Unfortunately, I’m a time watcher, and I think at 84, it’s too late for me to develop a new behavior unless this behavior slips up on me when I’m not looking at clocks. There are five clocks in our house here in Sewanee, Tennessee, not including the clock on the computer and in my iPhone, and the only one I feel I can count on, like White’s clock in the telegraph office, is my iPhone. However, I use these clocks for a variety of activities. The clock radio in the bedroom is fast, so this means I can sleep ten minutes longer (I don’t have to punch in at an office but am shame-faced if I’m not at my desk at 8 a.m.). Two clocks in the kitchen advertise two different times: the one on the stove is a bit early and announces breakfast when I’m really hungry; the other on the opposite wall is ten minutes behind the correct time and means I still have time to dawdle before breakfast preparations begin... and so on.
My good friend Janet Faulk-Gonzales, who, bless her, always manages to be late, often reminds me that too much emphasis on heeding time could bring disastrous results similar to what she refers to as “walking off the porch,” a story that appeared in a book entitled Porch Posts we co-authored several years ago.
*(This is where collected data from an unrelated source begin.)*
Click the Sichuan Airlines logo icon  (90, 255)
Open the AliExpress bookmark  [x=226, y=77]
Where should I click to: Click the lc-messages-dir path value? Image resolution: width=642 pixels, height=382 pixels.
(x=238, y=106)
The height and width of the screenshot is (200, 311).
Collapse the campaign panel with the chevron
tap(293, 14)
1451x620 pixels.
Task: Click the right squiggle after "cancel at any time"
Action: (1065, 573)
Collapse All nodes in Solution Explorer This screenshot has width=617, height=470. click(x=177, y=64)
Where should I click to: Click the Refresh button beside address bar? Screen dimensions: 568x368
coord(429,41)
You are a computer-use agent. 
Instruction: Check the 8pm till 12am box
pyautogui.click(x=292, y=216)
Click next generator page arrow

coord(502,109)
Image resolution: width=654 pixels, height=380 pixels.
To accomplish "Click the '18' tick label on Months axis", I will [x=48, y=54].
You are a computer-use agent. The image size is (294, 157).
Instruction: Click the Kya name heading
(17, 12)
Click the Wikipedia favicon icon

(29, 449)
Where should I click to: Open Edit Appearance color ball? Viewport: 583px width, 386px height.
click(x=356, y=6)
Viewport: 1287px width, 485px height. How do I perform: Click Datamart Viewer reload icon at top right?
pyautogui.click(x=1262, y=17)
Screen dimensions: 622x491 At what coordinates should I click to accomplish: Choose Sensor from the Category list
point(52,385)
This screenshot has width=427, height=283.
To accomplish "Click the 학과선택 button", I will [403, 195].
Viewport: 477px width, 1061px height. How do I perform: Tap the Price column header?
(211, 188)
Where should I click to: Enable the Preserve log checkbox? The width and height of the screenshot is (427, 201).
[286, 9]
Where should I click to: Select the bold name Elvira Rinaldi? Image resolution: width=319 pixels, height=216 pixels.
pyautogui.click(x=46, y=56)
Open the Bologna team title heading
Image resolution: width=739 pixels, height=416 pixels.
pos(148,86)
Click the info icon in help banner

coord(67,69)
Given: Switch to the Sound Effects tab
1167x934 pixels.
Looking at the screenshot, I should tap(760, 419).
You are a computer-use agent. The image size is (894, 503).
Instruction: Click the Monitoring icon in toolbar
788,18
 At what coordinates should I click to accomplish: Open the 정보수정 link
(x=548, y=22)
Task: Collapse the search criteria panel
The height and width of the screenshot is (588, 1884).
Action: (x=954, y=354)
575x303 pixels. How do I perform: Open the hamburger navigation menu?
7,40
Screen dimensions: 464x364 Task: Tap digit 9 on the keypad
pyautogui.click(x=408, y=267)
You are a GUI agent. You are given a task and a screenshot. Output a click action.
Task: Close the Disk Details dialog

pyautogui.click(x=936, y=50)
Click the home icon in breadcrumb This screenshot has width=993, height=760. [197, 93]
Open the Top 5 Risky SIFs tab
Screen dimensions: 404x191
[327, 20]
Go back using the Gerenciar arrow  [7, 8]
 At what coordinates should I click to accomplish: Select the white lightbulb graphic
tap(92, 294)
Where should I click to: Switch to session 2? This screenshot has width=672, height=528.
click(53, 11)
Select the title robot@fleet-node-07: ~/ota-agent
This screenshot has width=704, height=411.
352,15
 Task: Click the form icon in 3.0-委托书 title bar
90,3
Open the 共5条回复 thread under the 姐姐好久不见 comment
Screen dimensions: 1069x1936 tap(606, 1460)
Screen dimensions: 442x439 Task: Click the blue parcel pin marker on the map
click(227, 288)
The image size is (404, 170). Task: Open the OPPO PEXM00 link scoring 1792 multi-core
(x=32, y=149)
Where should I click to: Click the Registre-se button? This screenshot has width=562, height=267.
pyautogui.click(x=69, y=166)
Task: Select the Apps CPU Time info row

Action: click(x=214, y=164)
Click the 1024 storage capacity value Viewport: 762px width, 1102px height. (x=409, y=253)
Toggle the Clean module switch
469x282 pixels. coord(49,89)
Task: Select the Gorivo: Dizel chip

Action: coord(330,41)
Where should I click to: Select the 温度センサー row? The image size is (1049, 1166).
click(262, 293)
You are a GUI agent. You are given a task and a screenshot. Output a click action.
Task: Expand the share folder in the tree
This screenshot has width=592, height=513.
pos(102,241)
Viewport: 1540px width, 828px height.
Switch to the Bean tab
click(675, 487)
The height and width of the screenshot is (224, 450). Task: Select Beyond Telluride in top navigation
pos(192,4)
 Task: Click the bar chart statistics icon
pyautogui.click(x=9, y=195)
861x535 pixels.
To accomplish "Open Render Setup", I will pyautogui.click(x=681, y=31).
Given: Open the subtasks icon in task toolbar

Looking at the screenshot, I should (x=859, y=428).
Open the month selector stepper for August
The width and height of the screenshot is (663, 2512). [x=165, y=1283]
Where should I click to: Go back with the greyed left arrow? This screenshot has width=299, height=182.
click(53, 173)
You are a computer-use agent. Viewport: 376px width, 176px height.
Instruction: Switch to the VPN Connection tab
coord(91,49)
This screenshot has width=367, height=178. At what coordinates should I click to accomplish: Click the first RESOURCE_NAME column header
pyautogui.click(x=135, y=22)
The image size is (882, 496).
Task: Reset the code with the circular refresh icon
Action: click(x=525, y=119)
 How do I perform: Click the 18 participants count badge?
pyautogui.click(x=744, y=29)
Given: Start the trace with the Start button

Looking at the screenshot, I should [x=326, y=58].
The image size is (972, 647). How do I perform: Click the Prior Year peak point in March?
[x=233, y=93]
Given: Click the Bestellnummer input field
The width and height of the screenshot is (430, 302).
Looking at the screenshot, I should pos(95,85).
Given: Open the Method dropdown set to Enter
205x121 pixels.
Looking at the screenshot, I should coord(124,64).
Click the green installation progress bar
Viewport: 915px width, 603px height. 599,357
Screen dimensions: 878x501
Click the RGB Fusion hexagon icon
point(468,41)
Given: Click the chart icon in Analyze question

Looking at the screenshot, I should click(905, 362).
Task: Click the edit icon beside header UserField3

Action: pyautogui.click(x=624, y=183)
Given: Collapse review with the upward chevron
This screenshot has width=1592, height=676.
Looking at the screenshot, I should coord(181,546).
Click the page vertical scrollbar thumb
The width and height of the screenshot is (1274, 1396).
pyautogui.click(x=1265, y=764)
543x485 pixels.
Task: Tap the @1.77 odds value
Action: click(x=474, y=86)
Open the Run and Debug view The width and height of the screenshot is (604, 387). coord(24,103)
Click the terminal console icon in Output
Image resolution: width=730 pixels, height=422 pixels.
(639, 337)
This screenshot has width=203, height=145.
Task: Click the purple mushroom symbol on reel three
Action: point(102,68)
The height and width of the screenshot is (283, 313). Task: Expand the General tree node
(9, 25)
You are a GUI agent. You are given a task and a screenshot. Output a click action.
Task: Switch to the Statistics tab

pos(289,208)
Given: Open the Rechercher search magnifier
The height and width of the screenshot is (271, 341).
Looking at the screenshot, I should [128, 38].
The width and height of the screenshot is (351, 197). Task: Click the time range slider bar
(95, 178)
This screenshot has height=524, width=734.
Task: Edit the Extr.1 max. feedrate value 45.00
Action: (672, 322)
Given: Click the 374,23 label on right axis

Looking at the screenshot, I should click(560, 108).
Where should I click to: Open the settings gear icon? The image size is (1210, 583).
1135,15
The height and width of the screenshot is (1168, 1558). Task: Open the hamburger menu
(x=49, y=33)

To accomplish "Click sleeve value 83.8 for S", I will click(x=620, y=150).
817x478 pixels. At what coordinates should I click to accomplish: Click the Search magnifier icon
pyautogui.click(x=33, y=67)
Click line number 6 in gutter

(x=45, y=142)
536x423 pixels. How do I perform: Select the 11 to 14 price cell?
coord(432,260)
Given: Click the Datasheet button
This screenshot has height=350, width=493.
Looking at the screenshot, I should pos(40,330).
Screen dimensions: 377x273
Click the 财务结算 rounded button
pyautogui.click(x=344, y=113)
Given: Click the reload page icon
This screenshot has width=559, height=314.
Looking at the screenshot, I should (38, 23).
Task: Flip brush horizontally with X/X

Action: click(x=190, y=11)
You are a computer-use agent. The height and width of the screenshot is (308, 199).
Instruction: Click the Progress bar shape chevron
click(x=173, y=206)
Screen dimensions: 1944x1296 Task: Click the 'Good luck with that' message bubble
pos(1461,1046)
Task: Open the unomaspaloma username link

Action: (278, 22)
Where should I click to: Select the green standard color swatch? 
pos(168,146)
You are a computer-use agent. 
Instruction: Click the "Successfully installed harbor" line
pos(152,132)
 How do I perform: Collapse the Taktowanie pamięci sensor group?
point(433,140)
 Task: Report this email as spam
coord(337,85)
Painting by artist Paul Schexnayder for Porch Posts |
In the essay, “The Pacing Porch,” I relate how I obsessed over being on time for school every morning while my brother and sister chanted “Hup two, three, four, hup two, three, four,” and I paced the front porch in a frenzy until I walked right off the porch, treading air for a few moments before falling with a loud thunk. I was nine years old at the time, and ‘though this event chastened me and my impatience for a day or so, I was back at it a few days after the “flying high” moment. I never fell off again, but I figured out how many paces I could make before reaching the dangerous edge.
Diane's sketch |
Although there’re many synonyms for time; e.g., flash, spell, instant, jiffy, twinkle, wink, etc., my favorite is “jiffy,” which resonates with my translation: “joyfully on time.” I’m one who couldn’t abide using such an instrument as an hourglass —what if the sand got damp? Or someone gave me a genuine cuckoo clock from Switzerland and visited often to see if I had hung it even though I was made nervous by such a loud announcement of an entire hour gone forever? The silent, digital hands on a cell phone keep me attuned to movements of day and night in the revolving universe and suit my time watch quite well.
Let’s face it — some people watch second hands; some people watch minute hands; and some people watch hour hands on the clock. Then, some people lose all sense of time, and the latter isn’t in my DNA. It’s now 9:37 a.m., and I’ll end this reflection on the passage of time by 9:38. Whew, I made it!